Formal motifs from castro and popular culture were used, together with Romanesque and baroque, the history and legends of Galicia, not forgetting modernism and the 20th-century avant-gardes.

Cuberta do catálogo de pezas do laboratorio da quinta etapa de Sargadelos, 1969
Cuberta do catálogo de pezas do laboratorio da quinta etapa de Sargadelos, 1969

From the very start, the new Sargadelos demonstrated its links to the historical Sargadelos: it fostered the conservation of the old industrial complex and spread and publicised its history in exhibitions and research published by Ediciós do Castro.

In 1972 the old complex was declared a historical and artistic site, and later the Ministry of Culture restored the Casa da Administración. This is now the headquarters of the Royal Sargadelos Trust, which is responsible for protecting the complex as a whole. In 1994, the Instituto Galego de Información, with Isaac Díaz Pardo as the leading figure, was the main promotor of the exhibition organised in the Museum of the Galician People about Las Reales Fábricas de Sargadelos, the Army and the Navy, organised by the Ministry of Defence and the Royal Sargadelos Trust. It was accompanied by the publication of a catalogue in eight volumes, published by Ediciós do Castro, including sources and historical research on the old Sargadelos.

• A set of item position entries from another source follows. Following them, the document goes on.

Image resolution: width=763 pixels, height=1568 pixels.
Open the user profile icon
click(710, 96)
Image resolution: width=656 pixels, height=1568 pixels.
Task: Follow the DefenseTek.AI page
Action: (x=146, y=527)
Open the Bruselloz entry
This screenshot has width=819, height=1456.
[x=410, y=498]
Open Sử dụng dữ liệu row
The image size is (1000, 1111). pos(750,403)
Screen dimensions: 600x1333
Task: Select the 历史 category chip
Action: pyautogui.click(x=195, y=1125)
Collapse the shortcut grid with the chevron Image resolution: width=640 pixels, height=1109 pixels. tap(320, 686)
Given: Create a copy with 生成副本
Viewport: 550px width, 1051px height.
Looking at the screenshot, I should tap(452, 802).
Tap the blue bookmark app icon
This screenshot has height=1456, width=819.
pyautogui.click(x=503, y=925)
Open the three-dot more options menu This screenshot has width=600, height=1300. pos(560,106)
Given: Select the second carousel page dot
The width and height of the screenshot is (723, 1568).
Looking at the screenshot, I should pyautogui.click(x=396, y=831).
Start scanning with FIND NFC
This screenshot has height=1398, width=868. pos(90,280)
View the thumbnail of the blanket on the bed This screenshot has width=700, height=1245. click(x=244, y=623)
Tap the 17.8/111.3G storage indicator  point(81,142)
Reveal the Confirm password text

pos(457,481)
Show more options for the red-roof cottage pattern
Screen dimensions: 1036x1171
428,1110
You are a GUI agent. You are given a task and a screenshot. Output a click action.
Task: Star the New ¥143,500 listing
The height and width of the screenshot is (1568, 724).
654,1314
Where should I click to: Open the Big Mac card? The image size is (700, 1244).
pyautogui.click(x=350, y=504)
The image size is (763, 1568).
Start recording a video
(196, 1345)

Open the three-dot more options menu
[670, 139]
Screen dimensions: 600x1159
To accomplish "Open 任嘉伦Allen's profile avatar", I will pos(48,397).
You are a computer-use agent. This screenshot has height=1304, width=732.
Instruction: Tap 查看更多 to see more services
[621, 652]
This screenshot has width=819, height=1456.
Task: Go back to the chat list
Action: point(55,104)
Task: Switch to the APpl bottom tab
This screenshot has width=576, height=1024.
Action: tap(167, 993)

The new Sargadelos demonstrated its links to the historical Sargadelos: in 1972 the old complex was named a historical and artistic site.

Interior da fábrica de Sargadelos
Interior da fábrica de Sargadelos

The Sargadelos factory, together with that of Castro, would continue to operate under the management of Díaz Pardo until in the early 2000s a business decision by other partners would remove him from positions of control. Currently, after overcoming many obstacles, the ovens of Castro and Sargadelos continue to operate with a project that is more commercial and less cultural.